Seit 2017 ist die Karl-Rehbein-Schule Hanau offizielle Kooperationsschule der Goethe-Universität Frankfurt. Ziel dieser Kooperation ist, die Wissenschaft in die Schule zu holen um so das Interesse der Schülerinnen und Schüler für naturwissenschaftliche und geisteswissenschaftliche Themen zu wecken. Das Projekt der Goethe-Uni nennt sich „Brückenschlagen – Wissenschaft in die Schulen“ und soll Kontakte zwischen Wissenschaftlern und Schulen pflegen, um ein dauerhaftes inhaltliches wie personelles Netzwerk zwischen Universität und Schulen zu schaffen. So fand jetzt der zweite Wissenschaftstag an der KRS statt, der mit insgesamt fünf auswählbaren Themen aus den Bereichen der Physik, Biologie, Chemie und Geisteswissenschaften breit aufgestellt war. Organisiert und geplant wurde der Tag von André F. Leinweber, der ebenfalls an der KRS Physik unterrichtet.

 

Den für alle Schülerinnen und Schüler der Q-Phase bestimmten „Urknall“ zur Veranstaltung lieferte die Diplom-Physikerin Carola Pomplun vom Helmholtzzentrum für Schwerionenforschung in Darmstadt. Sie beschäftigte sich mit dem Thema „Die Reise zum Urknall“. Pomplun schlüsselte dabei in einer fast sekundengenauen Zeitreise den aktuellen Forschungsstand über den Ursprung von Sonne, Mond, Erde und Sternen sehr anschaulich auf. Carola Pomplun arbeitet in Darmstadt am Helmholzzentrum (GSI) wo in den nächsten Jahren das neue internationale Beschleunigerzentrum „FAIR“ entstehen soll, eines der größten Forschungsvorhaben weltweit. Mit „FAIR“ wird erstmals Materie im Labor erzeugt und erforscht werden, wie sie sonst nur im Universum – und nicht auf der Erde – vorkommt. Wissenschaftlerinnen und Wissenschaftler aus aller Welt erwarten neue Einblicke in den Aufbau der Materie und die Entwicklung des Universums, vom Urknall bis heute. Die bekanntesten Resultate der Forschung bei GSI sind die Entdeckung von sechs neuen chemischen Elementen des Periodensystems und die Entwicklung einer neuartigen Krebstherapie mit Ionen.

 

Die Geburt unseres Universums, so referiert Pomplun, habe vor ungefähr 13,7 Milliarden Jahren stattgefunden. Mit dem gerade in Darmstadt entstehenden Teilchenbeschleuniger könne man künftig auch ins Innere kleinster Teilchen schauen, was uns viel über die Entstehung des Universums verraten kann.

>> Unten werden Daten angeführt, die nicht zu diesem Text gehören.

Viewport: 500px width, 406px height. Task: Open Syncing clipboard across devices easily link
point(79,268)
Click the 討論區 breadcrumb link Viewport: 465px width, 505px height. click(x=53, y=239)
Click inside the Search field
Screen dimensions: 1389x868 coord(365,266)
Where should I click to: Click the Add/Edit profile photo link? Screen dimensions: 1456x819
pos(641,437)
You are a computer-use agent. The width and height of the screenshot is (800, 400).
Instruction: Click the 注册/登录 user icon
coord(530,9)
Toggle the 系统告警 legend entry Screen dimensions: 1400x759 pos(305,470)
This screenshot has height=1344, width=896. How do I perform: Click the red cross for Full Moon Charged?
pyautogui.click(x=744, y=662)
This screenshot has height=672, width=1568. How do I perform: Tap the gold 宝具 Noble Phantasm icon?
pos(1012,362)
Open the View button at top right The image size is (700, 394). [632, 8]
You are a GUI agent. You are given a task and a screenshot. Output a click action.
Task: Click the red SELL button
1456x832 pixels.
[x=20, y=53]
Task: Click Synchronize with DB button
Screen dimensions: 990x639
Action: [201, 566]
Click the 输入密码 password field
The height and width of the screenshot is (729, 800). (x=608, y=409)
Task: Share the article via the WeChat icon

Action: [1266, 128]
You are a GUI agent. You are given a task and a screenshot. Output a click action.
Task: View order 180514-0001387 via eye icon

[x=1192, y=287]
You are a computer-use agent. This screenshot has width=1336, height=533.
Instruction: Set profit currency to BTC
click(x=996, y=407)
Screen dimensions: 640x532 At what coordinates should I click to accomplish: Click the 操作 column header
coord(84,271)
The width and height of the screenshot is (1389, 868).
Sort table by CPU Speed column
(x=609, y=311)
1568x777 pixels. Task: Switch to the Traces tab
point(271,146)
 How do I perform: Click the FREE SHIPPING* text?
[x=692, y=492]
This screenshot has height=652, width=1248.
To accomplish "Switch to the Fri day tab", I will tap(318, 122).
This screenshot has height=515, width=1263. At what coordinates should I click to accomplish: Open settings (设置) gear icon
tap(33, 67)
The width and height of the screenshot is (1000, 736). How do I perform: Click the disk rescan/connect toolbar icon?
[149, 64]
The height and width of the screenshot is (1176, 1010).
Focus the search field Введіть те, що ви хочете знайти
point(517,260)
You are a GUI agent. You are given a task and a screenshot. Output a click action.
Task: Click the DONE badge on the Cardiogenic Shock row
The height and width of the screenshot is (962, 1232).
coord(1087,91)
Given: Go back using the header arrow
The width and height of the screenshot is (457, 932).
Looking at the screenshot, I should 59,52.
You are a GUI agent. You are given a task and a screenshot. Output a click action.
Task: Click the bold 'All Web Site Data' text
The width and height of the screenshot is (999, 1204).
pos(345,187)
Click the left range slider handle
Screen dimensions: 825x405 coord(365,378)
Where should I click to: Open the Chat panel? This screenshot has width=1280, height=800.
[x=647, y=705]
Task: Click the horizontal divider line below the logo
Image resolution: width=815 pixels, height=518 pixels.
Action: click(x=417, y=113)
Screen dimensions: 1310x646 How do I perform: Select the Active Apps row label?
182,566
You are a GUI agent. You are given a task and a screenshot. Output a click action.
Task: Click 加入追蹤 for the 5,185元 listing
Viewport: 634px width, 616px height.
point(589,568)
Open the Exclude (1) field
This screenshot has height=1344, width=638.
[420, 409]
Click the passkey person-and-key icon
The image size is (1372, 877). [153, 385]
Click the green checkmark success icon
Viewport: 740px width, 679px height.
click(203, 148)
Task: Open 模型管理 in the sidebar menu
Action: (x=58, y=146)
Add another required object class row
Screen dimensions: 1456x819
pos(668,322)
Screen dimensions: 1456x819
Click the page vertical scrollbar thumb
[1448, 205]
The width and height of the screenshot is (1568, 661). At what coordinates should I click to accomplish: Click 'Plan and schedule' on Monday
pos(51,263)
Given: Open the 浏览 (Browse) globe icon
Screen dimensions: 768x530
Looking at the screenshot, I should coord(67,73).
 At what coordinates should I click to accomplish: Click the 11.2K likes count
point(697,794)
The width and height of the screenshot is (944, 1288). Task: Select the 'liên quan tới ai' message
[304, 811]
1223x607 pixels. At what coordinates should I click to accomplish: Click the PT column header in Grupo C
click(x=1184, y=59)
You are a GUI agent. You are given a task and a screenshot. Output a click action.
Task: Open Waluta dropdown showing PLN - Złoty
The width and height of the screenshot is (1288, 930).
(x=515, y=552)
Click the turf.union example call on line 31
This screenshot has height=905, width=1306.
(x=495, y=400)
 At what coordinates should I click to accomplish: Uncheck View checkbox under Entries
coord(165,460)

Bei der Geburt des für uns Menschen kaum in seiner Weite vorstellbar unendlichen Raumes wurde eine Reihe von „Fingerabdrücken“ hinterlassen, die man sehr gut nachverfolgen kann. Dazu zählen unter anderem Hintergrundstrahlung, fliehende Galaxien und die Häufigkeit von leichten Elementen, also die Frage nach Materie und Antimaterie. So könne man sich heute auch einigermaßen erklären, was unmittelbar nach dem Urknall passiert ist und wie sich dann daraus das heute bestehende Universum entwickelt hat, die „Stunde Null“ aber könne man wissenschaftlich nicht erklären. Hier seien den Kenntnissen, die man in der Mathematik und der Physik bisher erreicht habe, Grenzen gesetzt. Die Wissenschaft habe sich nunmehr aufgrund der verschiedensten Forschungsergebnisse auf die Theorie verständigt, dass sich das Universum weiterhin ewig ausdehne und sich dabei immer mehr abkühle. Vor rund 20 Jahren habe man noch angenommen, dass das Universum, so wie es sich derzeit noch ausdehnt, eines Tages in sich zusammenfallen wird, dem „Big Bang“ also der „Big Crunch“ folge. Diese Annahme habe man mittlerweile aufgrund der fortschreitenden Forschungen und auch der neuen Forschungstechniken wie den Teilchenbeschleuniger revidiert.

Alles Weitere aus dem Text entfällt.